(OH 1.x and OH 2.x Rules DSL only] Why have my Rules stopped running? Why Thread::sleep is a bad idea

rlkoshak · July 11, 2018, 6:04pm

EDIT: While the general advice in this article still applies (i.e. it’s always worth while to make short running rules), the problem described in this article only applies to OH 1.x and Rules DSL in OH 2.x. In OH 3 and beyond, this is no longer a problem so if your rules stop running in any version of OH released in the last two years (as of this edit in 1/2023) this is not your problem.

By way of explanation, in OH 3 each rule gets it’s own thread. It is no longer possible for a rule to starve out other rules by consuming threads waiting around doing nothing.

This topic comes up over and over again so I’m typing it up here to reference later. Eventually I’d like to refine the text and add it to the official docs.

The tl;dr is avoid long running Rules wherever possible.

What is a long running Rule?

Any Rule that takes longer than half a second is a long running Rule.

What causes a long running Rule?

Thread::sleep
executeCommandLine with a timeout
sendHttp*Request
other third party Actions
loops through very large collections (thousands)
indeterminate while loops (e.g. loops waiting for a condition to be reached)
any of the first four things above inside a loop
any of the first four things above inside a Locked block of code

Why can this cause problems?

By default the Rules DSL only provides five threads for Rules to execute in. This means that the Rules Engine can only support five simultaneously running Rules at a given time. When there are long running Rules, the likelihood that those five threads will be used up increases. When all five threads are used up with long running Rules, that means that no other Rules can execute until one of these long running Rules exits.

In the best case scenario this can cause latency between when events occurs and the Rules that trigger on those events execute. In the worst case scenario more and more Rules get queued up awaiting access to an execution thread to the point that all your Rules simply stop executing in any meaningful manner.
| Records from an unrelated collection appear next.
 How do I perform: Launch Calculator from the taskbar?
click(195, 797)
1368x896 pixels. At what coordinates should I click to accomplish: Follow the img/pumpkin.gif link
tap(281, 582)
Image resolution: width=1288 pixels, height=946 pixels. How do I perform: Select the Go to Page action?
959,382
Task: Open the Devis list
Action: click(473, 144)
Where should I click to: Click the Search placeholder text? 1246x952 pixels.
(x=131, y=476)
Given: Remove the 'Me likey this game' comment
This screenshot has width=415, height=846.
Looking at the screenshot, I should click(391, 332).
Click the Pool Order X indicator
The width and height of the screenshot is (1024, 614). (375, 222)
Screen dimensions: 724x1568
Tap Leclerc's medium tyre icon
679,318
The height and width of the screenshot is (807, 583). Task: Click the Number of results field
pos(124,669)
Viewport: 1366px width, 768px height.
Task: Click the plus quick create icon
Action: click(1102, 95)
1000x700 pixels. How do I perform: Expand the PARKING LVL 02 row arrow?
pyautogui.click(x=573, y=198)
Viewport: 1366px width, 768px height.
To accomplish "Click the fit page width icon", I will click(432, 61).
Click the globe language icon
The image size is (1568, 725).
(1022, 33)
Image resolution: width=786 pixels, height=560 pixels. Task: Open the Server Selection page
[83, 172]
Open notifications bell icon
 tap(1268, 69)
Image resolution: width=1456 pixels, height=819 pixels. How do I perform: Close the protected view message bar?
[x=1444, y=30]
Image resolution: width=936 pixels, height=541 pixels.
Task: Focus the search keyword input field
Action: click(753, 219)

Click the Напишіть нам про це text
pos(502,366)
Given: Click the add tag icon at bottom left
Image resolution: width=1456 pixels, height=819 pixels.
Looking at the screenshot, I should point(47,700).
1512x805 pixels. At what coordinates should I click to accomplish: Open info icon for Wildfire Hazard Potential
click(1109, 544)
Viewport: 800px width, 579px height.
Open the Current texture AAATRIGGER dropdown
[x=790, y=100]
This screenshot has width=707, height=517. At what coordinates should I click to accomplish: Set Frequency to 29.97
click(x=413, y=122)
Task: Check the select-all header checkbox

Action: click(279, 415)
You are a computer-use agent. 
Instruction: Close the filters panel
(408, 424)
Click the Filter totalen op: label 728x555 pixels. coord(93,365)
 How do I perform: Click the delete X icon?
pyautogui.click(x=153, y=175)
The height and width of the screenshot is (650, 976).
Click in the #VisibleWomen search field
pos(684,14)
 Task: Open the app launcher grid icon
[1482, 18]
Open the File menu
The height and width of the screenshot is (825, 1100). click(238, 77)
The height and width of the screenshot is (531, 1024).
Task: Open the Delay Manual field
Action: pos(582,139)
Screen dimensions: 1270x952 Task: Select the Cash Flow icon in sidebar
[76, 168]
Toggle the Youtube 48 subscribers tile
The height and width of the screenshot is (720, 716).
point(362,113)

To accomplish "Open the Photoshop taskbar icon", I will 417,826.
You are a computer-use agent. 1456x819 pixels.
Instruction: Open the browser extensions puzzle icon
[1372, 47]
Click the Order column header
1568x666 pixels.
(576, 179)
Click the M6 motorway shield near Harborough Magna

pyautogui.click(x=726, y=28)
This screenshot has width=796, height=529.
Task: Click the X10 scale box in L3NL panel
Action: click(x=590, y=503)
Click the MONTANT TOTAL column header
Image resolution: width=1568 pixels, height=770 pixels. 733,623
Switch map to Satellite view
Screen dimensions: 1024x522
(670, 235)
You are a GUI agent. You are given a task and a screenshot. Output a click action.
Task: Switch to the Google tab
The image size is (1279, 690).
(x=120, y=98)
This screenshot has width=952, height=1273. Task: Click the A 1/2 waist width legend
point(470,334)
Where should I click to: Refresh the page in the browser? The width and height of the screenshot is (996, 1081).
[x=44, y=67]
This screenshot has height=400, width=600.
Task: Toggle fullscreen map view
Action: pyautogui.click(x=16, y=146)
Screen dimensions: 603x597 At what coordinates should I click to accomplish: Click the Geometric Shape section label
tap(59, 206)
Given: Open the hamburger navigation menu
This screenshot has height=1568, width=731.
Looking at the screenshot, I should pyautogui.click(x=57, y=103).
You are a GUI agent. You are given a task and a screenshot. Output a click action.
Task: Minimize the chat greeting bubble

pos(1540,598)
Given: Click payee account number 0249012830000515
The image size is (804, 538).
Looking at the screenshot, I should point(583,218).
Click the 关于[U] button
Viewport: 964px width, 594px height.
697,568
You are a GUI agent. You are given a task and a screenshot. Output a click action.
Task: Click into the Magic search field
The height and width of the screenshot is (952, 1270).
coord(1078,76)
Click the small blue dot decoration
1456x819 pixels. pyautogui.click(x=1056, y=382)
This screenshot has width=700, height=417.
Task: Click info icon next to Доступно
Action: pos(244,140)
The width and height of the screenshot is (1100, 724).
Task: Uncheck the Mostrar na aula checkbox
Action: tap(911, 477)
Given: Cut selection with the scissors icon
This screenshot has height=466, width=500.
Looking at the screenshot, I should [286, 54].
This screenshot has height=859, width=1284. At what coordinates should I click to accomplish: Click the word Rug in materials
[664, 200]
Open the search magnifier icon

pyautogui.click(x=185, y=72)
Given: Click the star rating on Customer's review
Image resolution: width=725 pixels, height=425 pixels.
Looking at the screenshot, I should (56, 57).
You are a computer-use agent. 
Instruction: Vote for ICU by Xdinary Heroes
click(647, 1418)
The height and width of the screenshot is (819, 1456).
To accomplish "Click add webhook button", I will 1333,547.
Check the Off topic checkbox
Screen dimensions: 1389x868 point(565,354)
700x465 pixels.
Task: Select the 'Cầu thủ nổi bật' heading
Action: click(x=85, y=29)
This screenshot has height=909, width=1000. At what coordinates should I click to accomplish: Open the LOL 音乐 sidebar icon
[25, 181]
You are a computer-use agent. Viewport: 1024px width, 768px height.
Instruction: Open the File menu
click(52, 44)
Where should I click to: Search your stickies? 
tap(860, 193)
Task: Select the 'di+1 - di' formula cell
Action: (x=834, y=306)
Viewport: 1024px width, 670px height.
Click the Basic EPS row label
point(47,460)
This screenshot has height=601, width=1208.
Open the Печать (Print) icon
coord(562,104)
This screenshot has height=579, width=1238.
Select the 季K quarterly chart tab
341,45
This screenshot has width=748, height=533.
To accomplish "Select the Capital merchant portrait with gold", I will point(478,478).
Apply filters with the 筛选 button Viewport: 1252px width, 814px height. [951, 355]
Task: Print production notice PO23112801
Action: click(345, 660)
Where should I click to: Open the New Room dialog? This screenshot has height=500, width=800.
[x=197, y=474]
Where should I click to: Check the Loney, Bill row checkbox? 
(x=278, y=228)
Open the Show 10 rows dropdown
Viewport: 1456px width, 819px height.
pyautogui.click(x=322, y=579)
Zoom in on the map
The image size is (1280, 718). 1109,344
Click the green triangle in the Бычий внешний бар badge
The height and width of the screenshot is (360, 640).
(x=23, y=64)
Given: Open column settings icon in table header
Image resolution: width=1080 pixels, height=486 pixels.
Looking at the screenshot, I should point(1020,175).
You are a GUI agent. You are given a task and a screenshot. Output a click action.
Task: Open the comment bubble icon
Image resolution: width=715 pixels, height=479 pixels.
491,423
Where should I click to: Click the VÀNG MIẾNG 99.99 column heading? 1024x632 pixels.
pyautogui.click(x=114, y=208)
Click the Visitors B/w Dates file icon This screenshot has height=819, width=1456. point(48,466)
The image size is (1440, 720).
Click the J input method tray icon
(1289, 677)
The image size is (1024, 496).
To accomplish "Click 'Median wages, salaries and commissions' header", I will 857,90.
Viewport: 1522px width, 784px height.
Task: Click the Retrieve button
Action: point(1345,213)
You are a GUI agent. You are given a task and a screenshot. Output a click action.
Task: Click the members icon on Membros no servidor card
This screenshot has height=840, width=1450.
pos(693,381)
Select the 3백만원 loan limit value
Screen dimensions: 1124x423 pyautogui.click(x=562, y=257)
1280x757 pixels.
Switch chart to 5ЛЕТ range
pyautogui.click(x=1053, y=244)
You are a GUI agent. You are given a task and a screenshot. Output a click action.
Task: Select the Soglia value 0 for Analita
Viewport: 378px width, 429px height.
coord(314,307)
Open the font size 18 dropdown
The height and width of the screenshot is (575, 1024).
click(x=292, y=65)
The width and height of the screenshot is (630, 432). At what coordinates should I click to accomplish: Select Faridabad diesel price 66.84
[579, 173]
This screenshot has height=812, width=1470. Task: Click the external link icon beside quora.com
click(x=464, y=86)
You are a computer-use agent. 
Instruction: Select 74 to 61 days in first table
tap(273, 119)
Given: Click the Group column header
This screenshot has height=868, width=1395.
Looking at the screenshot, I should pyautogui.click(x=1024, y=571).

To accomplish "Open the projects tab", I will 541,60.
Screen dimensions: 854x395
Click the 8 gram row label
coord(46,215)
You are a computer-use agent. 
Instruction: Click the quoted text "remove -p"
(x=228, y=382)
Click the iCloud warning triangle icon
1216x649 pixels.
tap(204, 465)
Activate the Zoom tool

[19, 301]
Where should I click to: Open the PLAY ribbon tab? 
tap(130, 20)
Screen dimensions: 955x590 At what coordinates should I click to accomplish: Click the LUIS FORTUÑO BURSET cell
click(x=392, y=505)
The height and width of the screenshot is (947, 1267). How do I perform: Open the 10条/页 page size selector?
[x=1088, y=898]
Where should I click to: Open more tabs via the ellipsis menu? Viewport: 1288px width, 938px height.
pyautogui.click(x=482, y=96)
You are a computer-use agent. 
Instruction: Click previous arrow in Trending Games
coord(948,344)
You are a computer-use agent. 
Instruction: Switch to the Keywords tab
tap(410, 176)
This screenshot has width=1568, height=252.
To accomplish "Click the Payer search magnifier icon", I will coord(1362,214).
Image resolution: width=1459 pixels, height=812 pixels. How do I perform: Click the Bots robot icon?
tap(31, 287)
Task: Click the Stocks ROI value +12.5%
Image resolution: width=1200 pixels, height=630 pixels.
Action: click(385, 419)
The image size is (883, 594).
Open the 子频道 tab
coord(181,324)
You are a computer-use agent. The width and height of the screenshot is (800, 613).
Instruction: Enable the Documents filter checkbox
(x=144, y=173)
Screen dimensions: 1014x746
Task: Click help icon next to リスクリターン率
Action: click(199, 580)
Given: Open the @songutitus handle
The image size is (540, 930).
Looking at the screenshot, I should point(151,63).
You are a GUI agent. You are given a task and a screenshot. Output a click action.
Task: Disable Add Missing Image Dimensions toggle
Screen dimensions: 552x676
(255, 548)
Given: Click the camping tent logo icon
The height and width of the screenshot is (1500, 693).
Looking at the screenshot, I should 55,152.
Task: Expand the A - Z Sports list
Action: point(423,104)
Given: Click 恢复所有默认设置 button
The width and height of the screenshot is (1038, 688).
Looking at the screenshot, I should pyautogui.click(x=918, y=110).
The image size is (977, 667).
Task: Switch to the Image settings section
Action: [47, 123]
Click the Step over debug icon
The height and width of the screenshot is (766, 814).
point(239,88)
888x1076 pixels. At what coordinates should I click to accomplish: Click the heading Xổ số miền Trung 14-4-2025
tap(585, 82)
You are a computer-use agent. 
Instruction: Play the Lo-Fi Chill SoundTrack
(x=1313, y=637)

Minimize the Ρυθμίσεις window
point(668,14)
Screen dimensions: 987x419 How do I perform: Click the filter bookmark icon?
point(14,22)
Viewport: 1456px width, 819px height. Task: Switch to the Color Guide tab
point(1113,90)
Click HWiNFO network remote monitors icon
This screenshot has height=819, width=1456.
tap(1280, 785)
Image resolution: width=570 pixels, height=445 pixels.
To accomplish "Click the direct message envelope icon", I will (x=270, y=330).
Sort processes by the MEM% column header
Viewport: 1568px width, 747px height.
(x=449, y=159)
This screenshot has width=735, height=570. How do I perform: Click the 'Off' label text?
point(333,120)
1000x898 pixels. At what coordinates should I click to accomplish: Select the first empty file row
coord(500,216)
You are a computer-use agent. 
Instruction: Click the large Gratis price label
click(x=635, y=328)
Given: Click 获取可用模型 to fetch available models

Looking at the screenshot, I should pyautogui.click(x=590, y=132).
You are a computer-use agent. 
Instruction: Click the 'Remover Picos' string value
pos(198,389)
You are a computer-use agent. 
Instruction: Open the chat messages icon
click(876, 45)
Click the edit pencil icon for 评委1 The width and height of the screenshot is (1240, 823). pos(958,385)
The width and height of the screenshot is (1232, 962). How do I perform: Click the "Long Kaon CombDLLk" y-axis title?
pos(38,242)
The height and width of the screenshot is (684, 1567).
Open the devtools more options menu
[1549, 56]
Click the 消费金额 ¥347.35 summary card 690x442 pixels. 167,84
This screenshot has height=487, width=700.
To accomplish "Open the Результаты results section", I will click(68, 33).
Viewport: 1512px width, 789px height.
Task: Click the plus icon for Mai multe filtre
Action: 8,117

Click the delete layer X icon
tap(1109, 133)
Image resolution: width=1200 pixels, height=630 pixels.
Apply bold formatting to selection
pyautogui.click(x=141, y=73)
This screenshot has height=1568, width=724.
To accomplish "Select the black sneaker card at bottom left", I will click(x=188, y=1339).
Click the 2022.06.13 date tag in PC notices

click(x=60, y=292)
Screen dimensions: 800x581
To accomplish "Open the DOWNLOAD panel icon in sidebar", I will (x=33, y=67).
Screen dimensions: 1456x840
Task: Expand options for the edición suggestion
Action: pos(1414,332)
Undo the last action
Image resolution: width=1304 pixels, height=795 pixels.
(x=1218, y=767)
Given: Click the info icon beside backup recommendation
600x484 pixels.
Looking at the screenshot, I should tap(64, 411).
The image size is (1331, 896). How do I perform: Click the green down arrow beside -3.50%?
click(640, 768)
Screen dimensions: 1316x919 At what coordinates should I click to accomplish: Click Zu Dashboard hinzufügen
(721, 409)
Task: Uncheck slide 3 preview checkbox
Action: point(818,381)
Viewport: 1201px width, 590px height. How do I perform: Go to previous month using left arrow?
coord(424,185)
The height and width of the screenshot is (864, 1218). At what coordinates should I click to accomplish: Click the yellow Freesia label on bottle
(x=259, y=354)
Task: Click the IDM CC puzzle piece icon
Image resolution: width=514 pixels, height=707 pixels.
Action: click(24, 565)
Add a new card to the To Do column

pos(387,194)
Let’s look at a real world example. Review the following Rule:

rule "Motion sensor"
when
    Item MyMotionSensor changed to ON // receives an ON command every time motion is detected with a 30 second cool down period
then
    MyLight.sendCommand(ON)
    Thread::sleep(300000) // five minutes
end

The intent of the Rule above is to turn on a light for 5 minutes after motion is detected. However, if you are active in a room for six minutes constantly moving and the MyMotionSensor triggers every 30 seconds then the following sequence of events take place:

Time	Num Threads Left	Num Running	Num Queued	Comment
0	4	1	0	One instance of “Motion sensor” running
30	3	2	0	Two instances of “Motion sensor” running
1:00	2	3	0	Three instances of “Motion sensor” running
1:30	1	4	0	Four instances of “Motion sensor” running
2:00	0	5	0	Five instances running, no threads left
2:30	0	5	1	One instance of “Motion sensor” queued to run, five running
3:00	0	5	2	Two instances queued
3:30	0	5	3	Three instances queued
4:00	0	5	4	Four instances queued
4:30	0	5	5	Five instances queued
5:00	0	5	5	Finally, that first instance of “Motion sensor” exited and one of those in the queue can start executing.
5:30	0	5	5	At least the queue isn’t growing, but instances of Rules queued five minutes ago are only now just starting to execute
6:00	0	5	5	This is the last new motion sensor event.
6:30	0	5	4	Finally we are working down the queue
7:00	0	5	3
7:30	0	5	2
8:00	0	5	1
8:30	0	5	0
9:00	0	4	0	For the first time in seven minutes new instances of Rules can run
9:30	0	3	0
10:00	0	2	0
10:30	0	1	0
11:00	0	0	0	Finally, 11 minutes after the first event and five minutes after the last event all the Events have been worked off.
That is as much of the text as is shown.